Friday, December 20, 2013
What a blessing to spend lots of time with my grandpa over the past 14 months during his hospital stays. Recently, I learned a lesson that I'll carry forever. It's one that I think should be shared...
I've been pretty persistent in trying to make sure his faith is solid, and that he knows God is in control. It's been an increasing sense of urgency to me as his cancer has progressed. I've talked and talked and talked some more, but still never felt my words were quite right. In November, I prayed A LOT that God would give me the words I was looking for, and one morning He answered my prayer. As I walked into the hospital before daylight, I must've repeated 10 times..."God, please let today be the day."
Somewhere in the middle of our conversation, my grandpa asked how my work with the kids of our church was going. I soon found myself listening to his stories of church from childhood...stories of his mom (a Sunday School teacher)...and stories of his dad, who didn't have much time for "church people". He shared some verses with me that he remembered from over 70 years ago, including his mom's favorite verse...Matthew 6:33.
As the early morning darkness turned to daylight while I listened, I learned more about his history with religion, church, God, and Jesus than I even knew existed.
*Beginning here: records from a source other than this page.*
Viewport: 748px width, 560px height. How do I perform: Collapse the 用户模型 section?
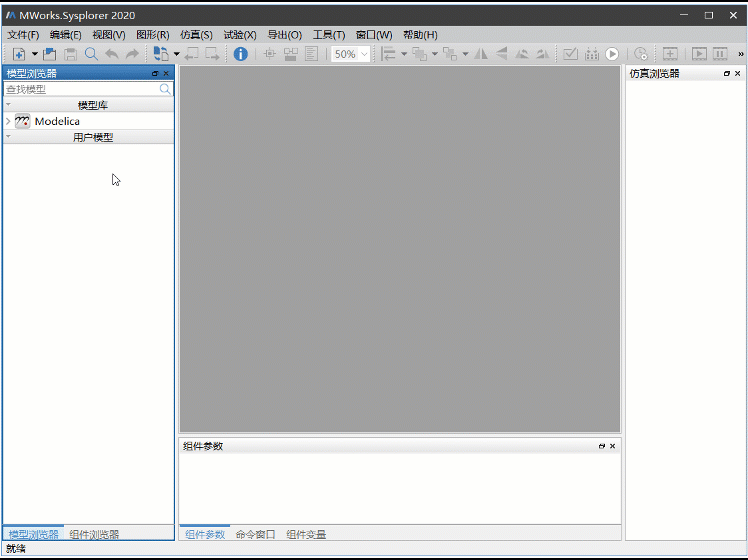click(x=8, y=137)
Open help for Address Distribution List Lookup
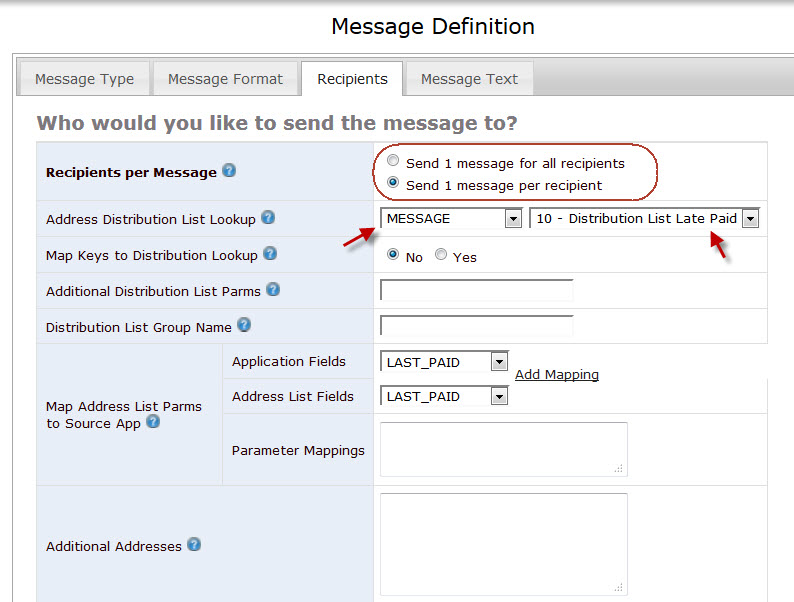The height and width of the screenshot is (602, 794). pyautogui.click(x=268, y=218)
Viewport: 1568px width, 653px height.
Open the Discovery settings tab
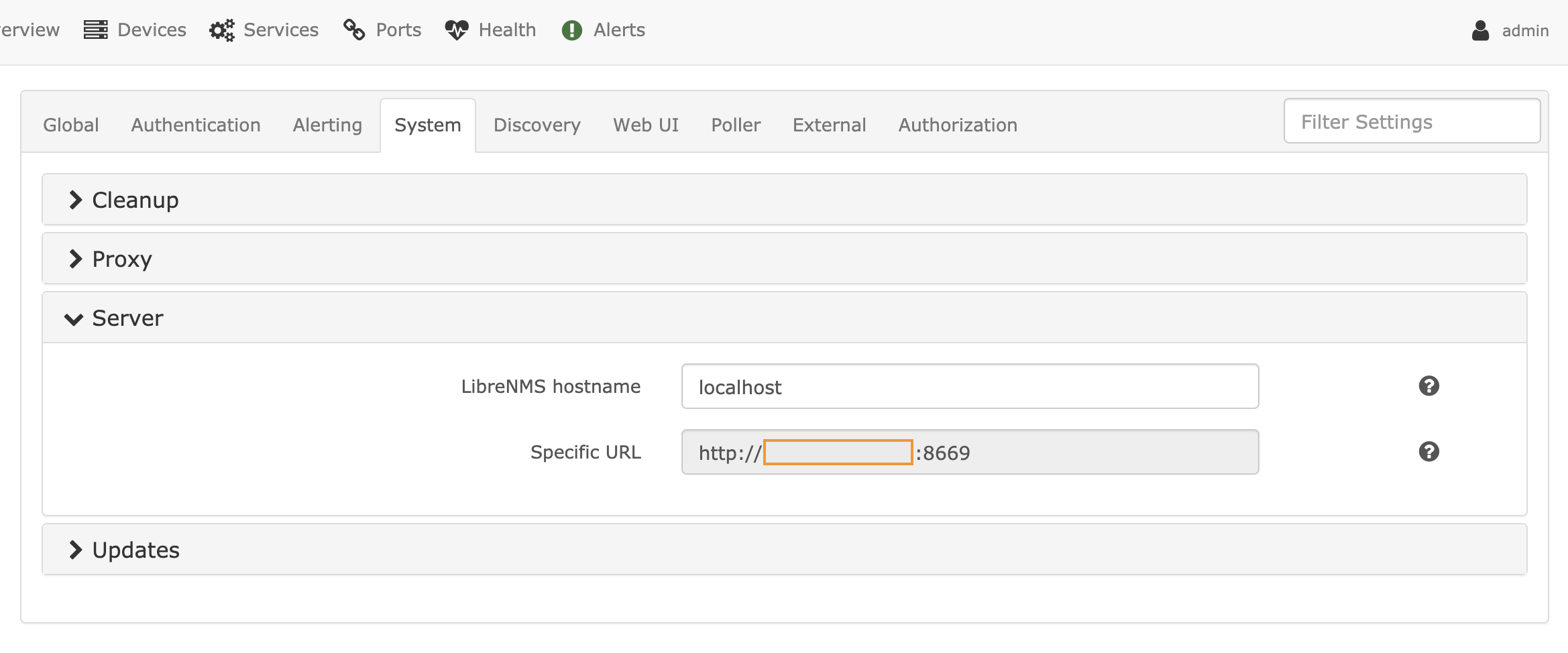pyautogui.click(x=537, y=125)
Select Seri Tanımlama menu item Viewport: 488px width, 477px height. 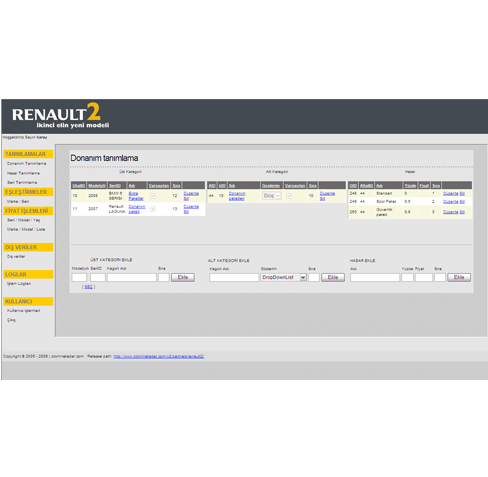[x=22, y=183]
I came to understand his reservations...which were centered around religion and church, not around God and Jesus. I shared very little in return. And for the first time since the subject of my grandpa's faith had begun weighing on my heart, I felt at ease. God didn't need me to say anything; what He needed me to do was listen.
Since that day, I haven't felt the burden of saying just the right thing to my grandpa. We've talked and prayed, and as he gets closer to the end of his time on this earth, I'm filled with joy knowing we'll meet up again in heaven, and there, we'll spend eternity together.
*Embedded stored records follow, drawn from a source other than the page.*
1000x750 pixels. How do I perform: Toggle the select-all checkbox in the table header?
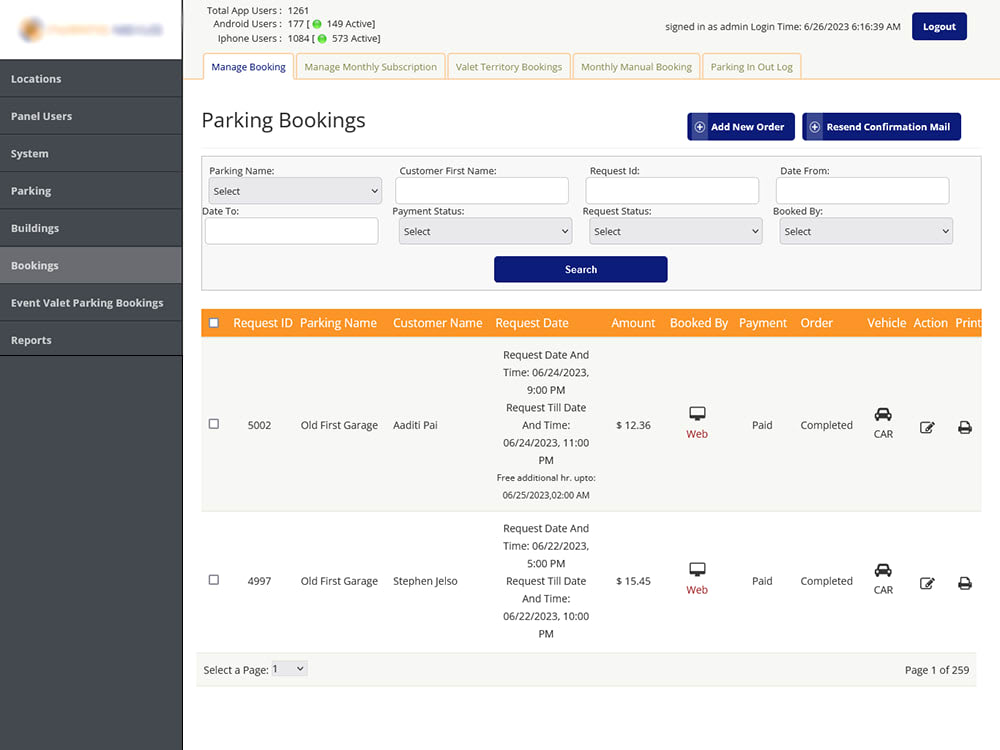click(214, 322)
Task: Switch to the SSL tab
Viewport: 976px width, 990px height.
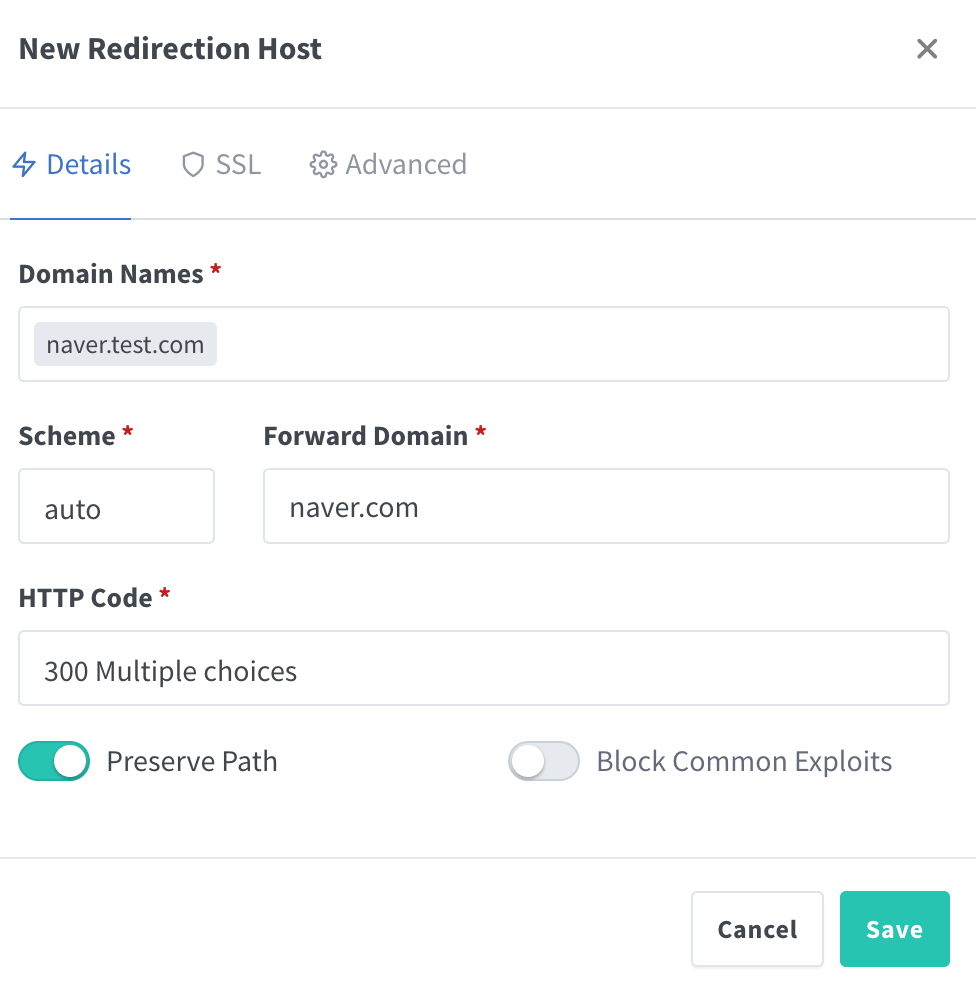Action: coord(238,164)
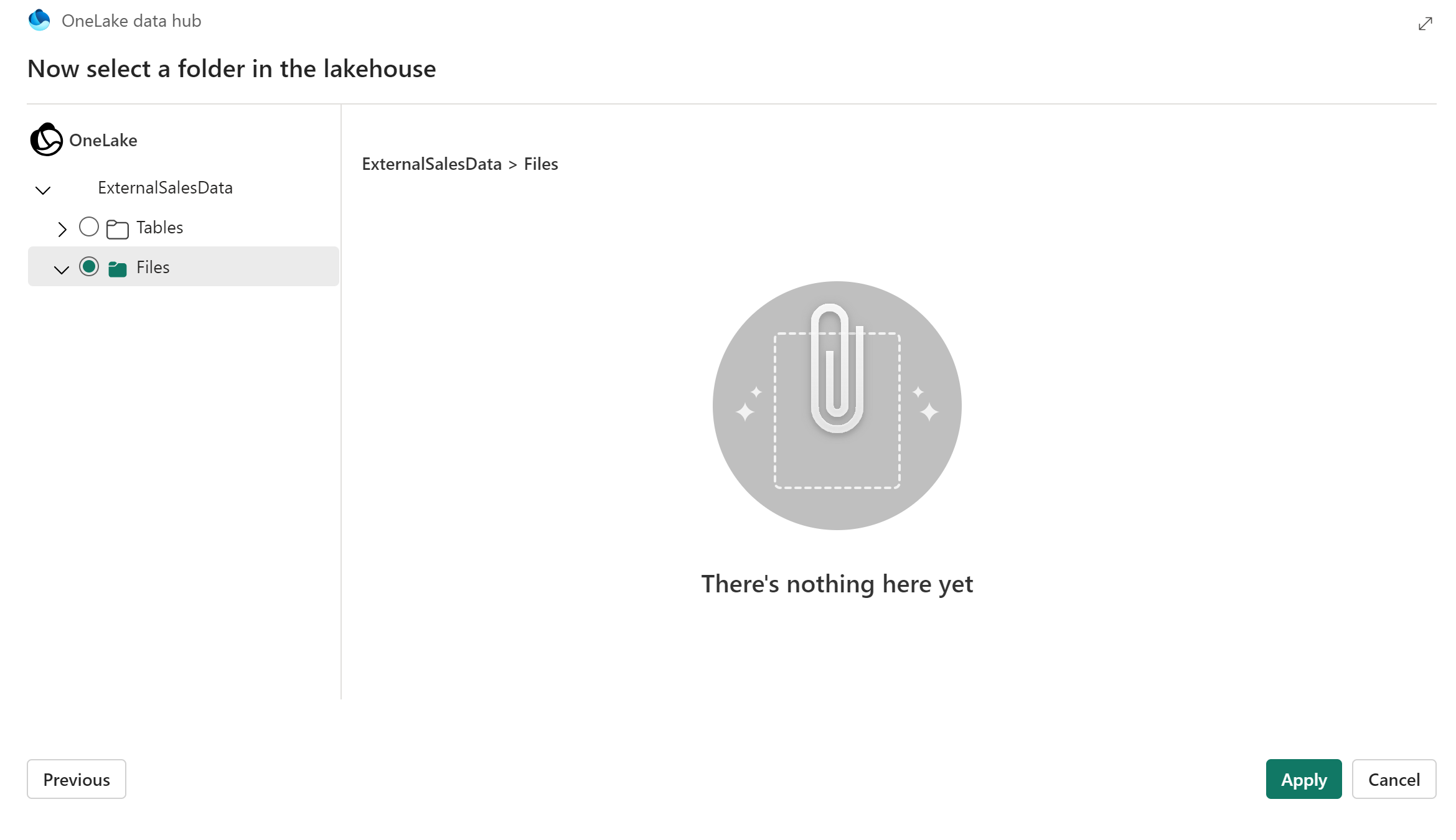The width and height of the screenshot is (1456, 840).
Task: Click the Tables folder icon
Action: [x=118, y=227]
Tonight, on my way to bed, I stopped to take a quick look at my kids' Jesus Calling book on the kitchen table. What verse should be at the top of the page but Matthew 6:33, the favorite verse of Ann Campbell - the great grandma that I never met. Since that November talk, I had memorized it and knew it would always be close to my heart, knowing it was also close to my grandpa's.
Seeing the words printed on the page, I coudn't help but think...if God had answered my prayer in my way, I would've rambled on and on that November morning. Instead, He answered it in His way, teaching me a lesson I'll always remember. It was a blessing to hear all that my grandpa had to say that morning, and the best ever answer to my prayers as I learned the value in the art of listening.